Exercise brief:
Copy exactly the lines of the data below that run from the line holding "Laptops (359, 207)" through the line holding "Refund policy (734, 583)", both ends included.

Data provided:
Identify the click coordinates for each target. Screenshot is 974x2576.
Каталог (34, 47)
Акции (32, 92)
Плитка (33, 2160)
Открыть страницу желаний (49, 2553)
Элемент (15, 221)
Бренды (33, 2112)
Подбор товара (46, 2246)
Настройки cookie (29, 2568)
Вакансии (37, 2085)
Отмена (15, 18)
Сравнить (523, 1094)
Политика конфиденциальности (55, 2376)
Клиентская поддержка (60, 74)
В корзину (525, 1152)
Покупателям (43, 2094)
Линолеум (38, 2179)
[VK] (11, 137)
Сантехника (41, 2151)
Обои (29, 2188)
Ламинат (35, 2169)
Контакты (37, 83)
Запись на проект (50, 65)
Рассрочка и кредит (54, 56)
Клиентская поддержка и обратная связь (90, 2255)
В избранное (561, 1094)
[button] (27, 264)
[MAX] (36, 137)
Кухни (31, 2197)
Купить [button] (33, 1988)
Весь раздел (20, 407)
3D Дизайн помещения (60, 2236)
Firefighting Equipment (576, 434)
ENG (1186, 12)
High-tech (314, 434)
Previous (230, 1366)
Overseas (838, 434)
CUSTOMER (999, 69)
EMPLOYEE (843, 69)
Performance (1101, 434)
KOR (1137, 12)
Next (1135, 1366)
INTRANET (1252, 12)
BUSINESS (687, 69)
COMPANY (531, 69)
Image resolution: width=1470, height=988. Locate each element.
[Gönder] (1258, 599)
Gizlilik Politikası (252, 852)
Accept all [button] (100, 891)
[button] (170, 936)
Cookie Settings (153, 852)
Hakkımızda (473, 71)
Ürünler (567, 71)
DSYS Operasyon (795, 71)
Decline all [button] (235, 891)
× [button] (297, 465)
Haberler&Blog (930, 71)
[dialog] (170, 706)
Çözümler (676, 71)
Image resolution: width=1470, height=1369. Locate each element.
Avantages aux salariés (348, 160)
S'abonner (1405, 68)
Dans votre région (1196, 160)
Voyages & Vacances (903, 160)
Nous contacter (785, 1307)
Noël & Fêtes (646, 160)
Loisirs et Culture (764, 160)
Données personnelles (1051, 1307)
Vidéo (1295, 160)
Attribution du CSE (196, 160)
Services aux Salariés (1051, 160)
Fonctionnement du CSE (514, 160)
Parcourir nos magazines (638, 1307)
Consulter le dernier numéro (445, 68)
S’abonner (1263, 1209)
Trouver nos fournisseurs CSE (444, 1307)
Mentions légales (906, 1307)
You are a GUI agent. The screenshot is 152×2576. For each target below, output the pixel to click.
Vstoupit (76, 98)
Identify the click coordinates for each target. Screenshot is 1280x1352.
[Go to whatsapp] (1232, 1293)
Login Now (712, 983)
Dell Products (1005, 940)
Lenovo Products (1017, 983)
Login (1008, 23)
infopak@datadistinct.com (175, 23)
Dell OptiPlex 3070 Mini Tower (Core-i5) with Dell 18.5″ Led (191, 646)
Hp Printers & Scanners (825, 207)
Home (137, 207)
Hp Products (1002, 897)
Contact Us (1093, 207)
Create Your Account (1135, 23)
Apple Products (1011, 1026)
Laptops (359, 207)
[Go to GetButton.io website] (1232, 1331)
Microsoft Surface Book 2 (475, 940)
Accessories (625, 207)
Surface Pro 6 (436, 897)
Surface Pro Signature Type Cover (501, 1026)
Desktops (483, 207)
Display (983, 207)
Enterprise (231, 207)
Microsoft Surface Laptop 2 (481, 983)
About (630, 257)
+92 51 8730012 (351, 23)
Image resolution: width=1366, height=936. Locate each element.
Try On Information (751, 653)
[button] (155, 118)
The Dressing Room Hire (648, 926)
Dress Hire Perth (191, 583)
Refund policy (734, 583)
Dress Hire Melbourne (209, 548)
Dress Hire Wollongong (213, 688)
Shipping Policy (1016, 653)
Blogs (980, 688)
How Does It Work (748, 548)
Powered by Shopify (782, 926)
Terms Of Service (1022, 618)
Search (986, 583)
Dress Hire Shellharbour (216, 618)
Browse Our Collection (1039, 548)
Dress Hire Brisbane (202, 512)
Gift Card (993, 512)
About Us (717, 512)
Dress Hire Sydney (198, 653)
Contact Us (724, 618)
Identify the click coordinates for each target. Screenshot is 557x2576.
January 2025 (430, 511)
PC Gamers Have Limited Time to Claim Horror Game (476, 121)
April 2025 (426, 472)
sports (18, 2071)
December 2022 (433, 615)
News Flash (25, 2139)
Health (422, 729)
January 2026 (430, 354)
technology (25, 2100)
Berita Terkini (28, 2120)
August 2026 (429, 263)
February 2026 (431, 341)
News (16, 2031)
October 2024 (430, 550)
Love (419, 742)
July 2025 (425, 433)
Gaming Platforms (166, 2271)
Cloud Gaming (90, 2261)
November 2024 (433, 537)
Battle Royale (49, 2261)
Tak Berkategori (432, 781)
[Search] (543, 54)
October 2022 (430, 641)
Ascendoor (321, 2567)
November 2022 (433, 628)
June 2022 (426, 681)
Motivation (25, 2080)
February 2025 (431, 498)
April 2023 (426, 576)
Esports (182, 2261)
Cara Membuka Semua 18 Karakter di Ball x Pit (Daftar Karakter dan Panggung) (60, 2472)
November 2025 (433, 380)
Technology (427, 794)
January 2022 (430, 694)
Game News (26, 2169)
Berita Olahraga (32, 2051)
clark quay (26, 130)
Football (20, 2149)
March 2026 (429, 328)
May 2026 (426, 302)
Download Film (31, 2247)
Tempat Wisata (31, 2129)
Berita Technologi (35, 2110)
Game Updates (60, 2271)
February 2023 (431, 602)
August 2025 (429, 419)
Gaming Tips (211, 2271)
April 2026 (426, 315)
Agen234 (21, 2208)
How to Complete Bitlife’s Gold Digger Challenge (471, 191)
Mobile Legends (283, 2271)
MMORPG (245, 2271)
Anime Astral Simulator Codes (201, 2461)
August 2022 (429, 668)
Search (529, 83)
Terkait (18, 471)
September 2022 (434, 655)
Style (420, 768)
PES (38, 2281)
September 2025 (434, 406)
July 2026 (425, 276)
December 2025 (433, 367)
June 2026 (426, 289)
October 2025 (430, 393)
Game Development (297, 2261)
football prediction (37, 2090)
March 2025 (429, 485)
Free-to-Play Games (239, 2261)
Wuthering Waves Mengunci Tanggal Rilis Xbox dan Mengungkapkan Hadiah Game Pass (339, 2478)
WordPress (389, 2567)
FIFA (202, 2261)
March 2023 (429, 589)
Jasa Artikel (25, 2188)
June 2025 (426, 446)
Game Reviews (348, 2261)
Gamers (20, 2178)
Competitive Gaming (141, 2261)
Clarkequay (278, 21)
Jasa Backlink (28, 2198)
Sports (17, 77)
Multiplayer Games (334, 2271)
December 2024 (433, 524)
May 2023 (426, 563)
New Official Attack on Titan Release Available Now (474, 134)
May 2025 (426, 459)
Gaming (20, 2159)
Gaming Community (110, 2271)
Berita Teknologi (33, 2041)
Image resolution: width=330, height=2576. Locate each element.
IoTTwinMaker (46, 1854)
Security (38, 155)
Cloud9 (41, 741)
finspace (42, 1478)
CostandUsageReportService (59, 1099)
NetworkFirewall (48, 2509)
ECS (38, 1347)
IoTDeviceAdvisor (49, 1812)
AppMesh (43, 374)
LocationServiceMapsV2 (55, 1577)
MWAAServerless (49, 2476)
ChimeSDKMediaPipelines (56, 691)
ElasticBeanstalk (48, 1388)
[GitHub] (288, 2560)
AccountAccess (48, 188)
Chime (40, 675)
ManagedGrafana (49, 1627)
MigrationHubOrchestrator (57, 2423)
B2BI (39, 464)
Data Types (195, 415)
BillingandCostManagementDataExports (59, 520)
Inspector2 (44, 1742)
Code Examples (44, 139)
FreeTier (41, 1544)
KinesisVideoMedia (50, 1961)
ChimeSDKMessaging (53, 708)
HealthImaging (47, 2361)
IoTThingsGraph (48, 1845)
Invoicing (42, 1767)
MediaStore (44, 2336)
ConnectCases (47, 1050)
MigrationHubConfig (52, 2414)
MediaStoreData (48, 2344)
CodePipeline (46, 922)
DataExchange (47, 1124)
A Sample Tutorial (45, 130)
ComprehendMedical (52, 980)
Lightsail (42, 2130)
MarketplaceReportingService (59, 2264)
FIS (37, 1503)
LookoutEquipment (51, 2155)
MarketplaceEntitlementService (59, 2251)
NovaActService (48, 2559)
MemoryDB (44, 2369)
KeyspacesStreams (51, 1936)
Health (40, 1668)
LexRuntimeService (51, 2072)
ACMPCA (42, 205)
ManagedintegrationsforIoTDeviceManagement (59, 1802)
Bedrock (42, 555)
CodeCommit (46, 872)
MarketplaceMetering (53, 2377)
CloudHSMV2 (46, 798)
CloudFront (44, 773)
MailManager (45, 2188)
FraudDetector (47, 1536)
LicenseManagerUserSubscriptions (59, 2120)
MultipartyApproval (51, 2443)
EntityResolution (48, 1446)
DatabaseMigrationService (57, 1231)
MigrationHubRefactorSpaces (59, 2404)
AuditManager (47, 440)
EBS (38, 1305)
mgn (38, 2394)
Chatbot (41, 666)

Result of this exercise:
Laptops (359, 207)
[Go to GetButton.io website] (1232, 1331)
Microsoft Surface Book 2 (475, 940)
Accessories (625, 207)
Surface Pro 6 (436, 897)
Surface Pro Signature Type Cover (501, 1026)
Desktops (483, 207)
Display (983, 207)
Enterprise (231, 207)
Microsoft Surface Laptop 2 (481, 983)
About (630, 257)
+92 51 8730012 (351, 23)
Image resolution: width=1366, height=936. Locate each element.
Try On Information (751, 653)
[button] (155, 118)
The Dressing Room Hire (648, 926)
Dress Hire Perth (191, 583)
Refund policy (734, 583)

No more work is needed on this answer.